First Google crawls the web
Notionally, Google work starts with crawling.
As there’s no central registry of all web resources in the world, Google somehow needs to explore the whole web itself on a regular basis. To do this, Google uses automated software known as a web crawler, or simply Googlebot.
Googlebot regularly wanders through the Internet and searches for new or recently updated webpages. This process is called crawling. As a rule, it is done in a few ways.
First, Googlebot visits the pages it’s already discovered during previous crawls. Here it follows either all links found there or the XML sitemap if there is one submitted. All the newly found pages are then added to the list of pages to crawl later.
Second, Googlebot crawls the pages that are submitted by site owners via Google Search Console. There, the crawler gets another portion of webpages to add to its crawling queue.
Normally, Googlebot will crawl all the new pages it finds. However, a page will not be crawled if:
- it’s disallowed from crawling in the site’s robots.txt file
- it can’t be accessed by an anonymous user, e.g., login pages.
If a page is a duplicate of another page, Googlebot will visit it less frequently to make crawling more efficient.
If you feel the need to study the topic in-depth, there is our cool guide on how Google crawler works to read.
Then Google adds the pages to the index
After Googlebot finds a new page, it then tries to understand what this page is about. The process is known as indexing. It includes a thorough analysis of all page elements such as text content, meta tags and attributes, images, and videos, etc.
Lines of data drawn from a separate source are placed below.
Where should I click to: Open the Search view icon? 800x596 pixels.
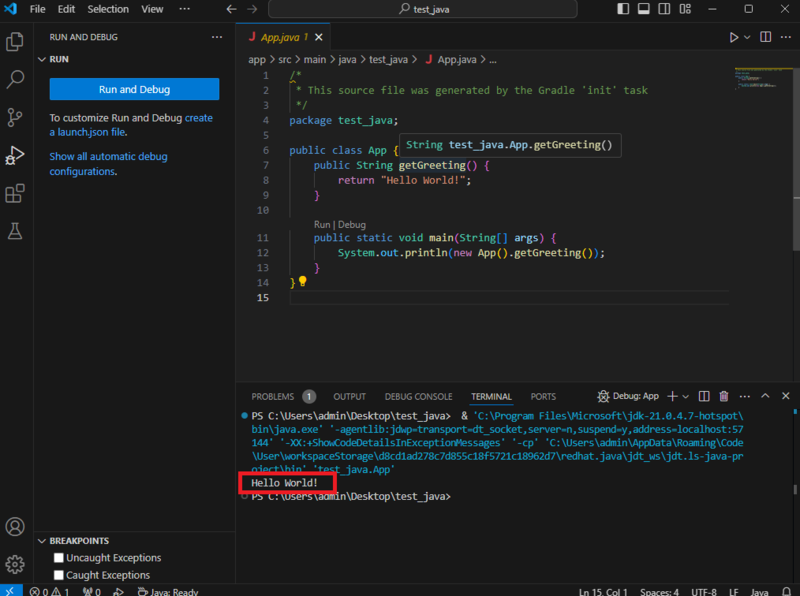15,79
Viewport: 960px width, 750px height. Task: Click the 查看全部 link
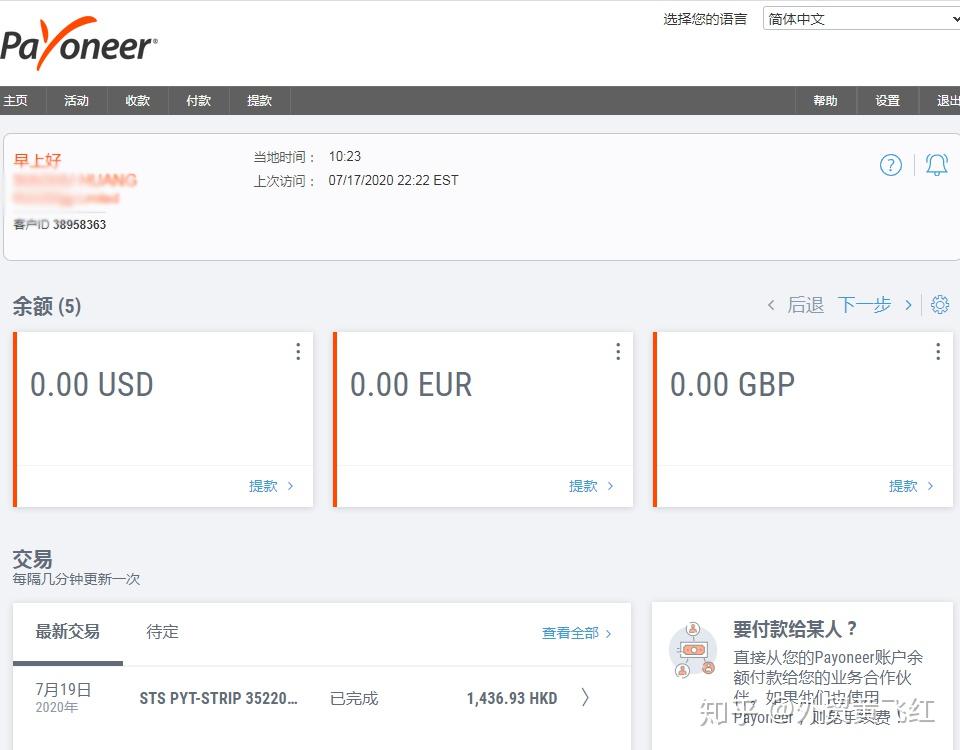[570, 632]
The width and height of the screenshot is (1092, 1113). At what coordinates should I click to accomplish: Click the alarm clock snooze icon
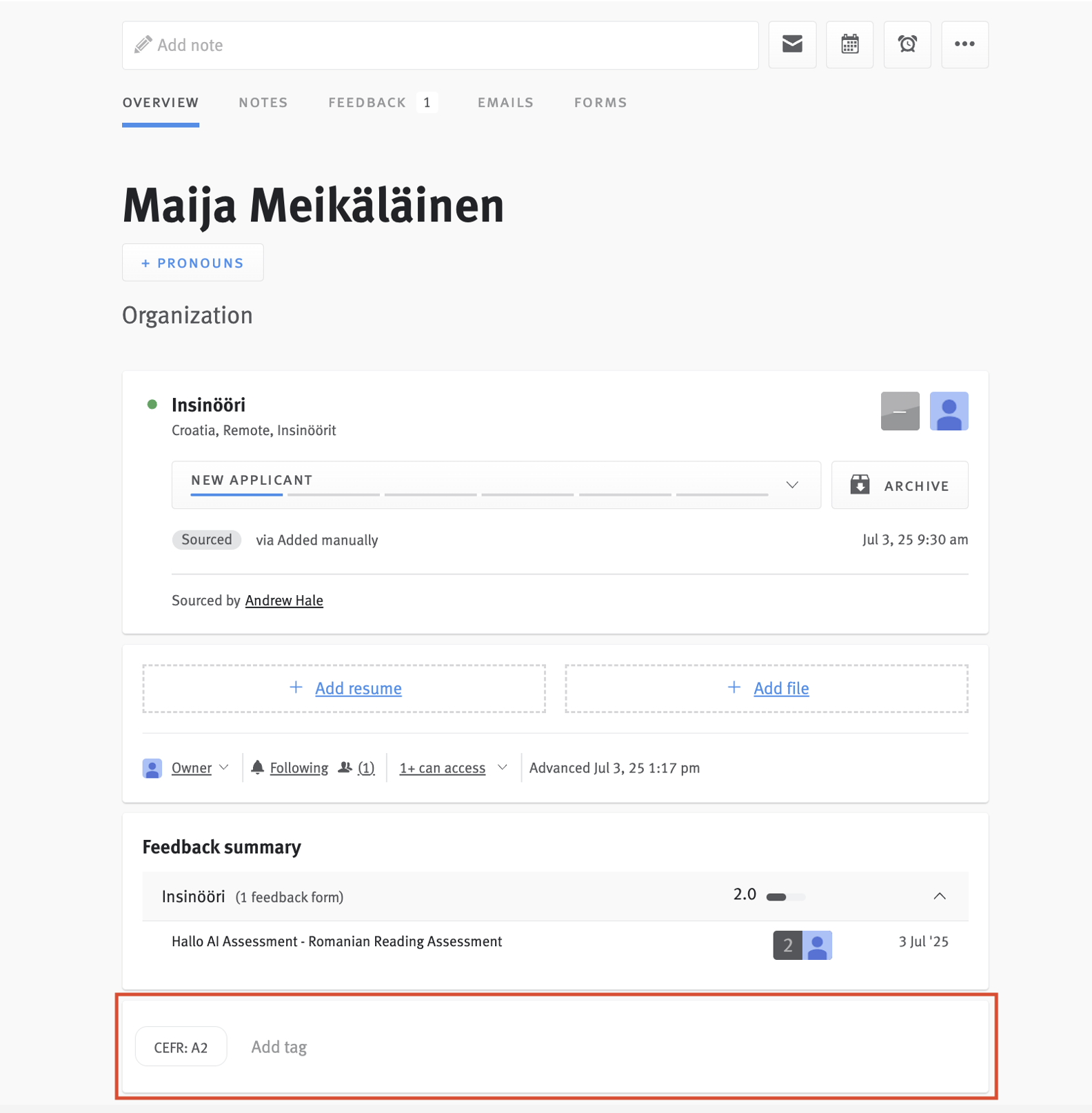[907, 45]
As a rule, all newly discovered and crawled pages are then getting indexed. The only exception is if the page has the noindex directive in a tag or header. In this case, Googlebot won’t index the page.
When indexing is done, the crawler catalogs the page in the Google index – the database of Google Search. For now, the Google index counts hundreds of billions of webpages.
Once this new page is indexed, it is ready to be served to searchers.
When Google gets a query, it serves the search results
Every time a user enters a query into the Search box, Google turns to its index to find and serve the most relevant results. The process is called “serving” and includes eight steps.
1. Defining context and narrowing down the index
By the moment you submit your search request, Google will already factor in a few things that will help it narrow down the index, and filter out irrelevant results.
Here’s what Google checks even before you hit Enter:
- Google checks your location to deliver content relevant to your area. Thus, when you search for a vegan cafe nearby, you will see a Local pack (a map with three local businesses listed) even if you don’t specify the location.
- Google analyzes the language of the query. If you search in German, there will be search results in German regardless of your location and the preferred language specified in Search settings.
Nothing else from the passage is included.